(Screenshot grounding data)
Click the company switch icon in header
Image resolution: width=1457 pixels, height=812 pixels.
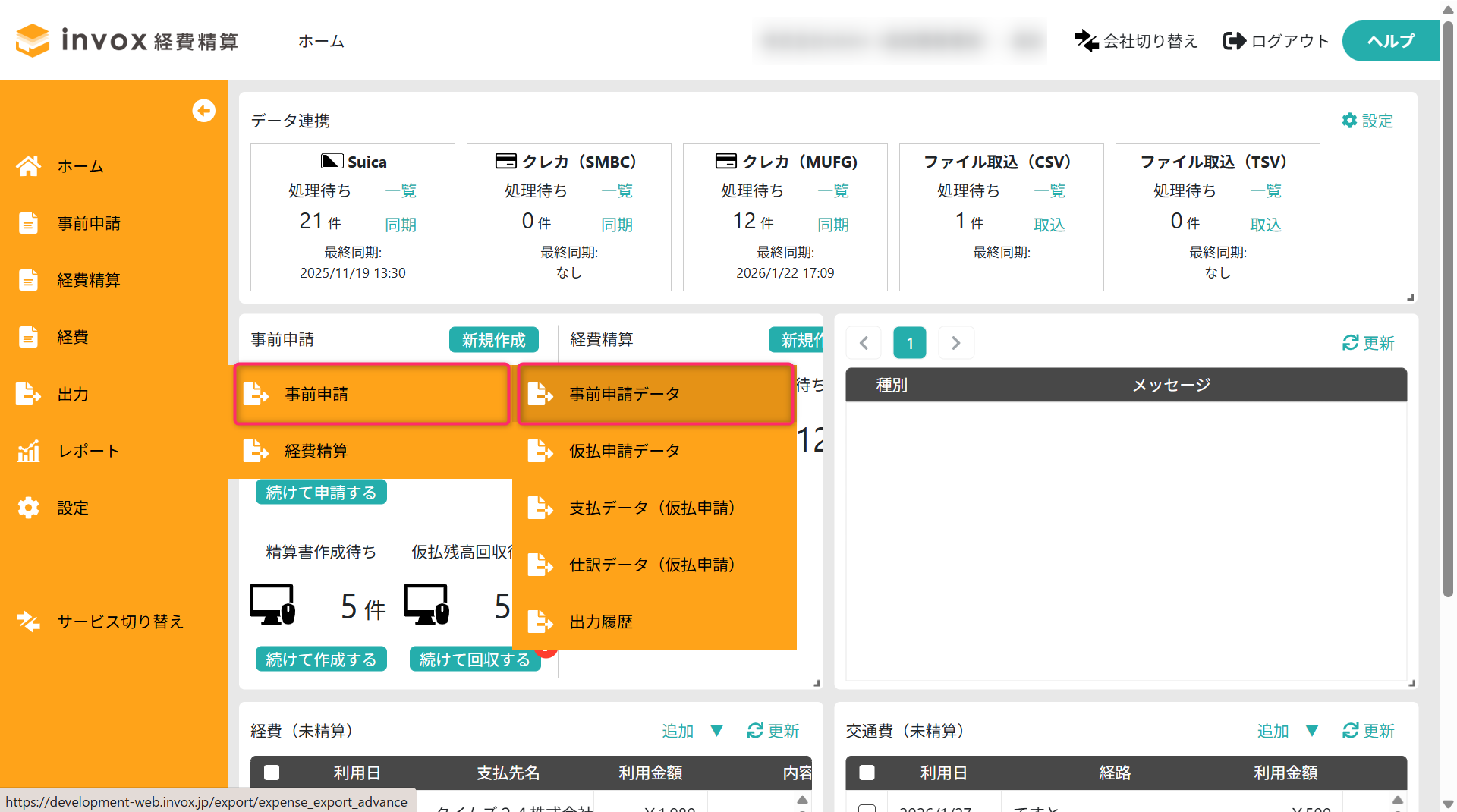tap(1087, 41)
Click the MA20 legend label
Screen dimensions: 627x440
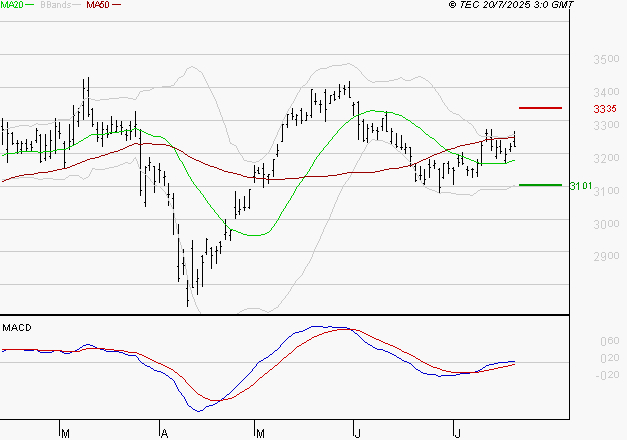click(12, 5)
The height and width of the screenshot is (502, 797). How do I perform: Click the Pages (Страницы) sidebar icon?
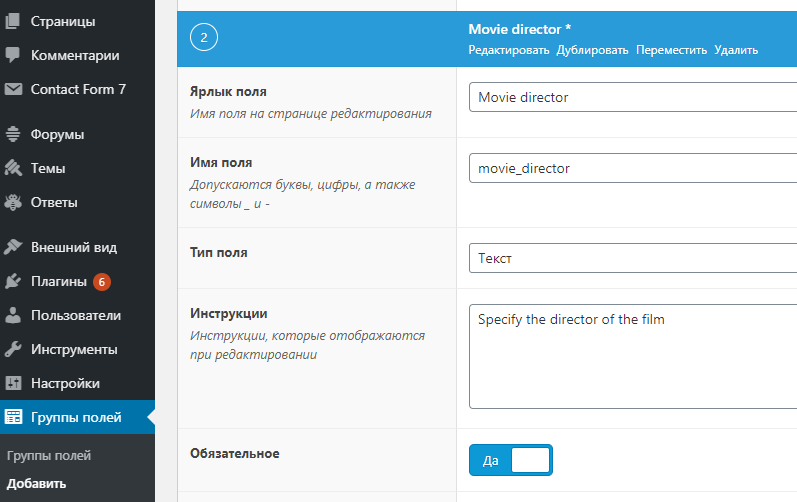pos(13,21)
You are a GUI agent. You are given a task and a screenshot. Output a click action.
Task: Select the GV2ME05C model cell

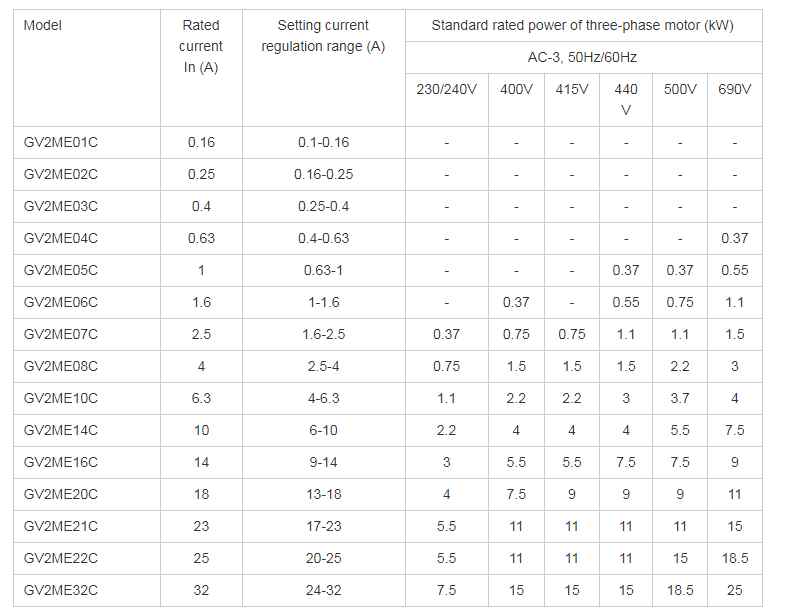(61, 270)
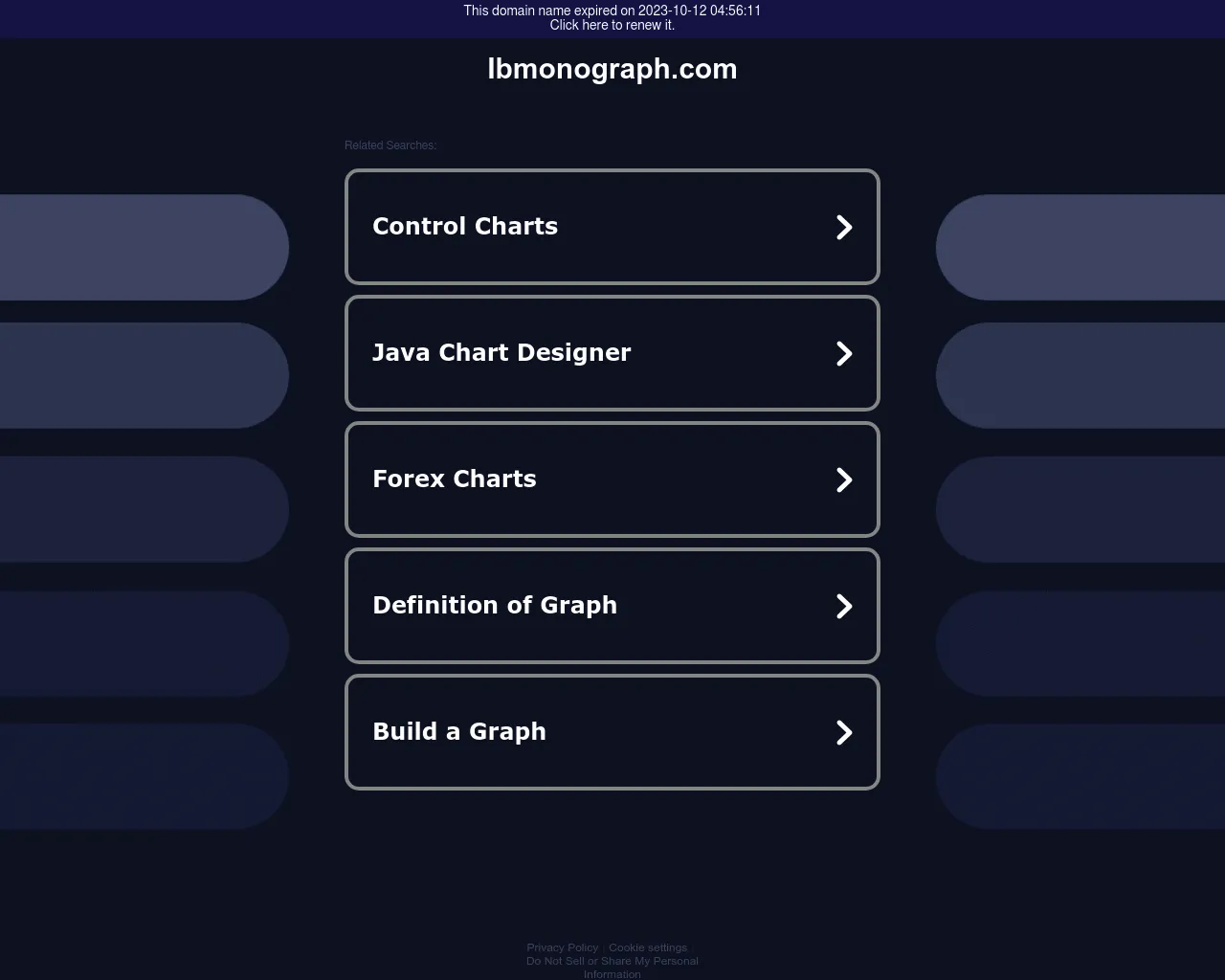Open the Definition of Graph link text
This screenshot has height=980, width=1225.
495,606
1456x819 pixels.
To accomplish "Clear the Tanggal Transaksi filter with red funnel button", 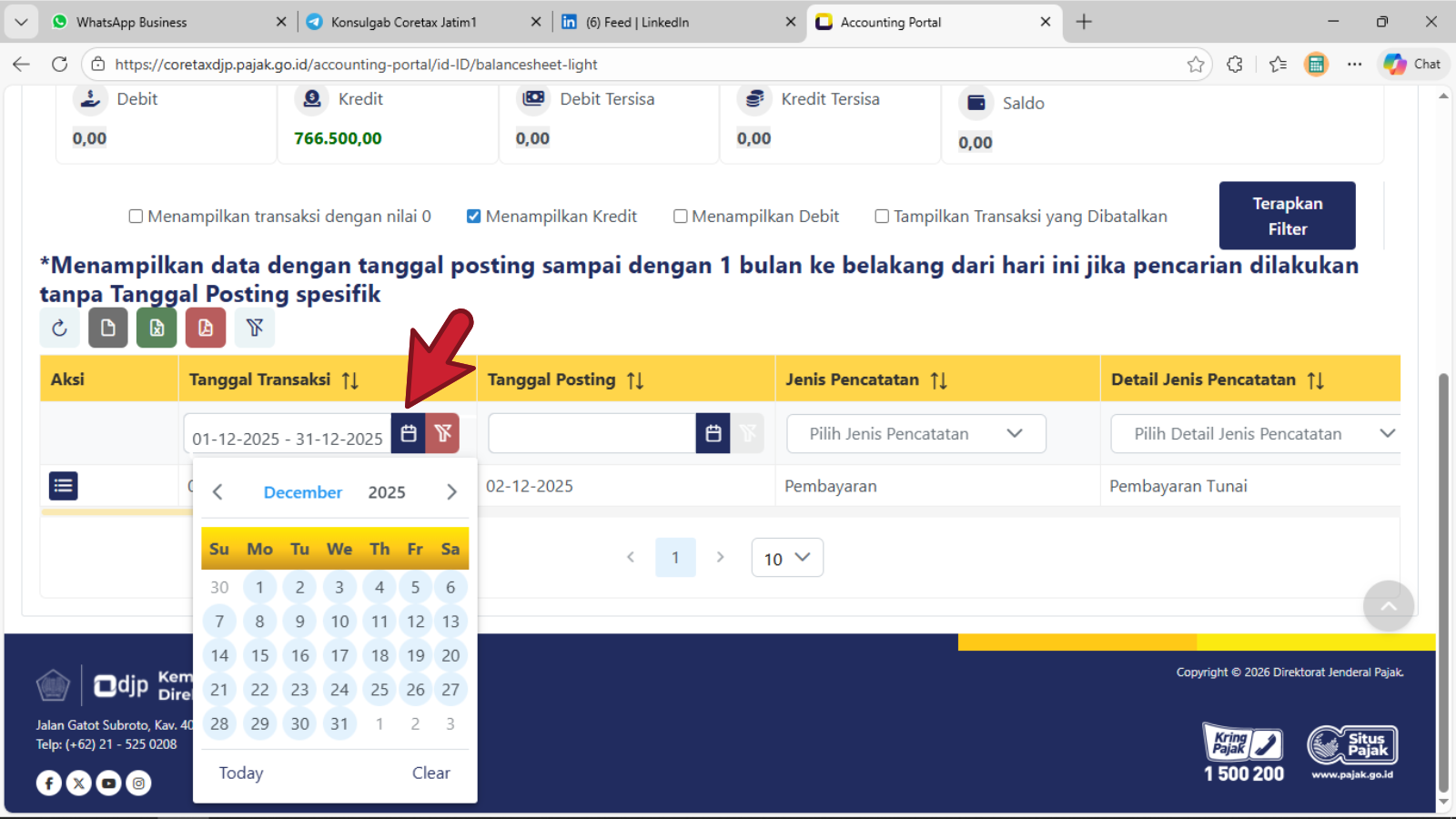I will [443, 434].
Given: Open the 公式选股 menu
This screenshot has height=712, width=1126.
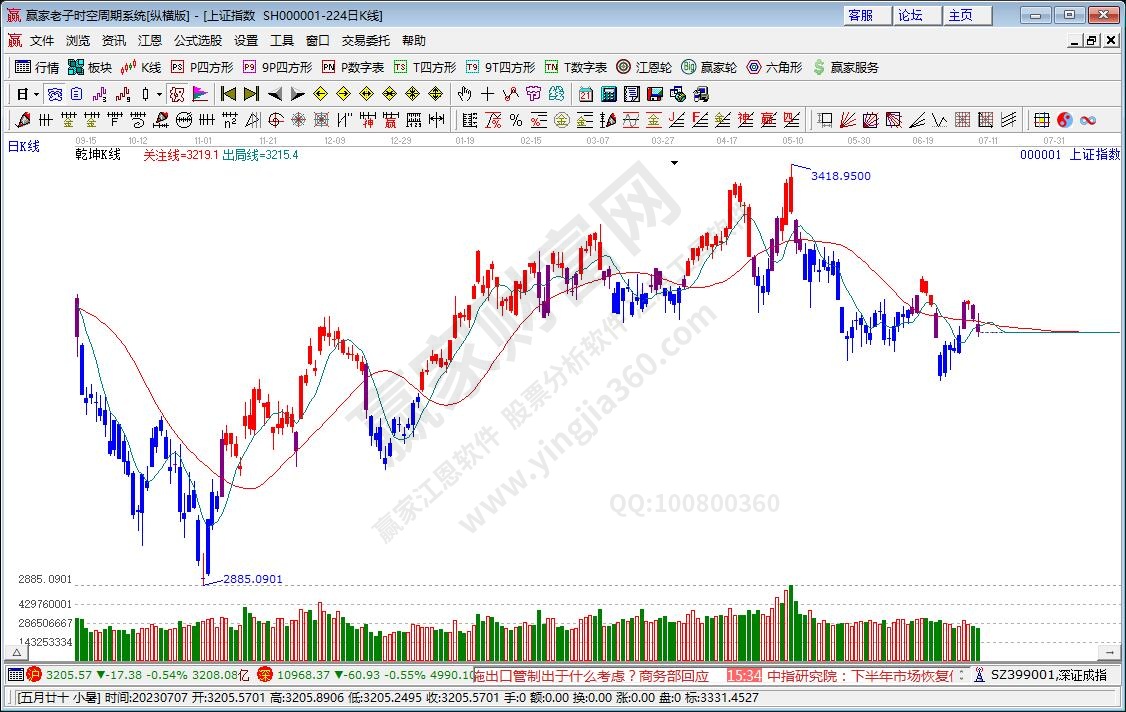Looking at the screenshot, I should point(198,41).
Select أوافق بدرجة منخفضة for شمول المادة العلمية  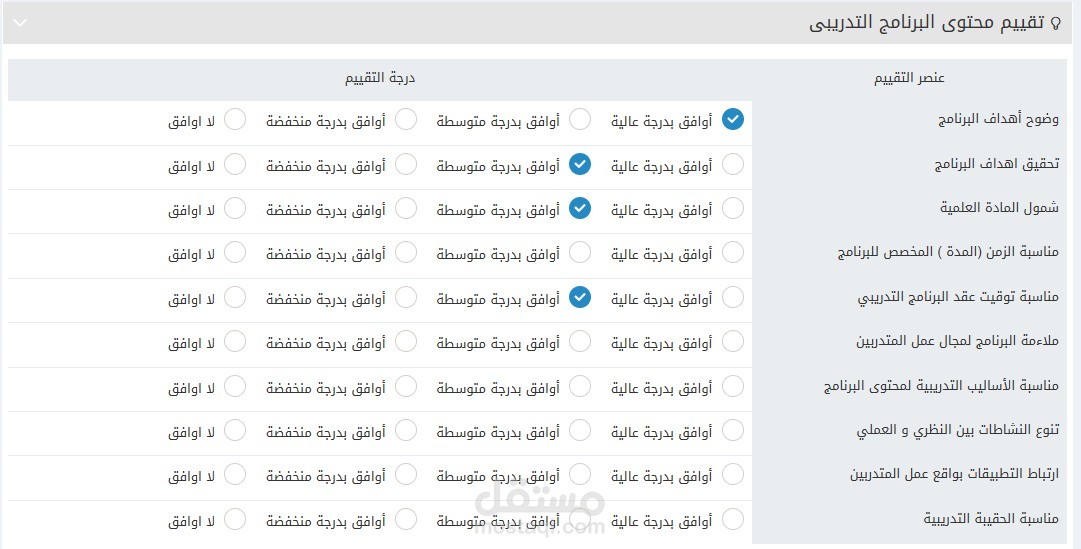point(406,208)
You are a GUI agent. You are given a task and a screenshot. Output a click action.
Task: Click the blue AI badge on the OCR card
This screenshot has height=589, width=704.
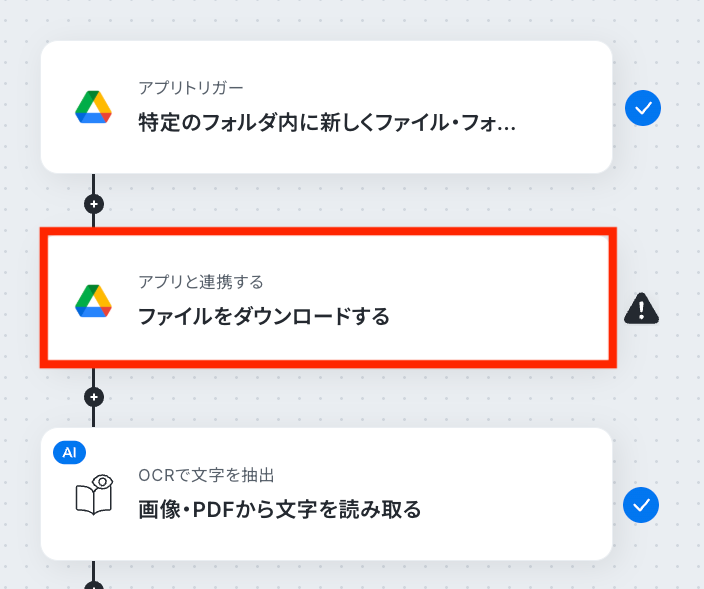[x=70, y=452]
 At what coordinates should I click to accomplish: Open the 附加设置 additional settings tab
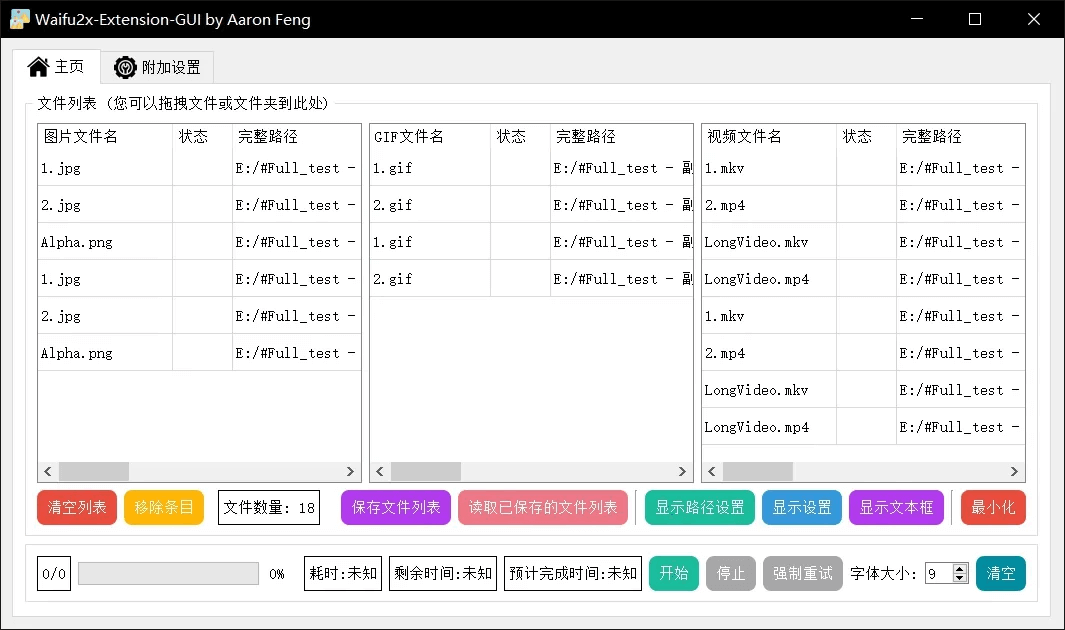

-- Task directions --
Leaving out the pictures, please output the lines in the entries above from the one with "Screen dimensions: 627x440" through the one with "1456x819 pixels.", exactly as they are.

-- Exercise answer --
Screen dimensions: 627x440
click(12, 5)
The height and width of the screenshot is (502, 797). How do I perform: Click the Pages (Страницы) sidebar icon?
pos(13,21)
You are a GUI agent. You are given a task and a screenshot. Output a click action.
Task: Select the GV2ME05C model cell

(61, 270)
Open the Definition of Graph link text
This screenshot has height=980, width=1225.
495,606
1456x819 pixels.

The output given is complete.